Eine gewaltige Wolke aus Saharastaub zieht derzeit über dem Mittelmeer in Richtung Mitteleuropa. Der feine Wüstensand sorgt für dunstige Horizonte, orangefarbene Sonnenuntergänge und eine feine Staubschicht auf Autos, Fenstern oder Solaranlagen.
Laut aktuellen Prognosen des europäischen Klima-Dienstes Copernicus trifft die Staubwolke zunächst die Iberische Halbinsel, danach könnten auch weitere Regionen Europas im orangen Dunst verschwinden.
Neben spektakulären Himmelbildern bringt der Saharastaub aber auch Probleme mit sich. In mehreren Ländern wird regelmäßig vor schlechterer Luftqualität gewarnt. Feinstaub kann Atemwege reizen.
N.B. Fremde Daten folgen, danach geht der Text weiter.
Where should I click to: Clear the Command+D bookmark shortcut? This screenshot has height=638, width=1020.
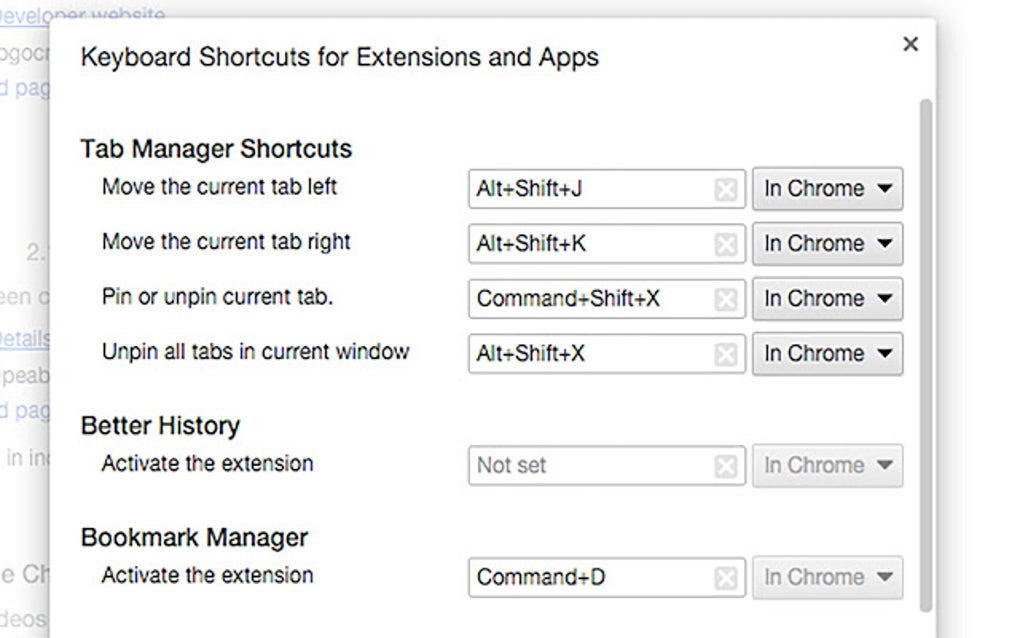tap(726, 577)
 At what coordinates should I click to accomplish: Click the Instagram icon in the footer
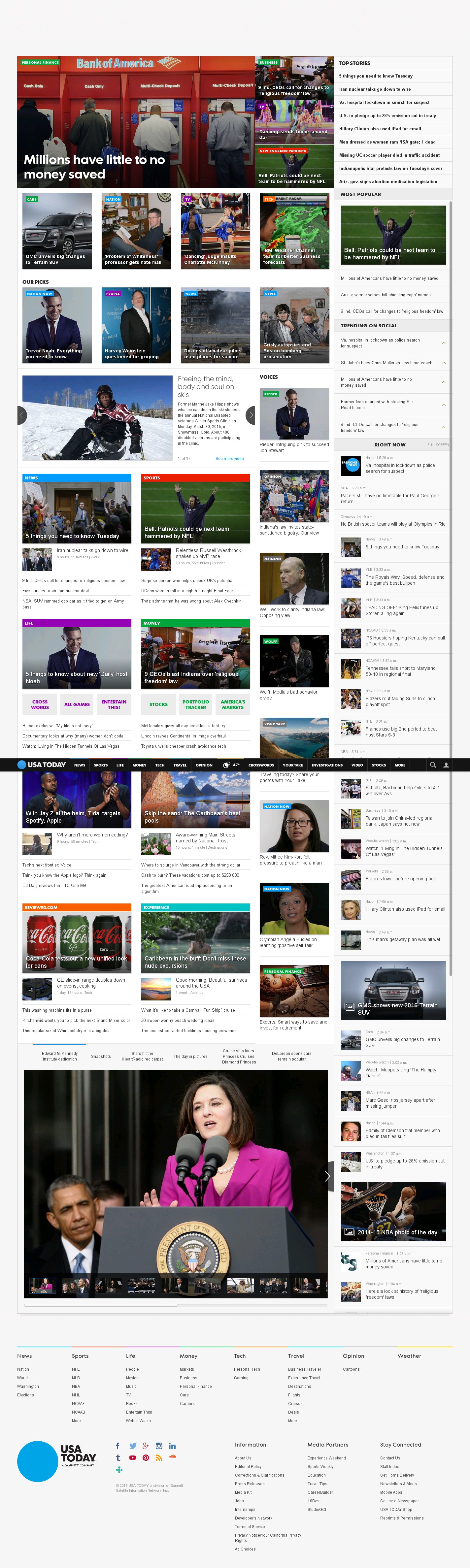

Besonders empfindliche Menschen wie Senioren, Kinder und Asthmatiker können dadurch stärker belastet werden.
Gesundheitsbehörden raten daher, in stark betroffenen Regionen körperliche Anstrengung im Freien vorübergehend zu reduzieren.
Beim Saharastaub handelt es sich vor allem um sogenannte PM10-Partikel. Das sind Feinstaubteilchen mit weniger als zehn Mikrometern Durchmesser. Sie sind klein genug, um in die Atemwege zu gelangen und dort Reizungen auszulösen.
Der Staub stammt oft aus bestimmten Regionen der Sahara, etwa aus dem Tschad. Dort ist der Boden besonders trocken und der Sand so fein, dass er bei bestimmten Wetterlagen leicht in die Atmosphäre gelangt.
Hitze, Dürre und trockene Böden begünstigen solche Staubstürme zusätzlich. Auch Veränderungen in der atmosphärischen Zirkulation könnten eine Rolle spielen.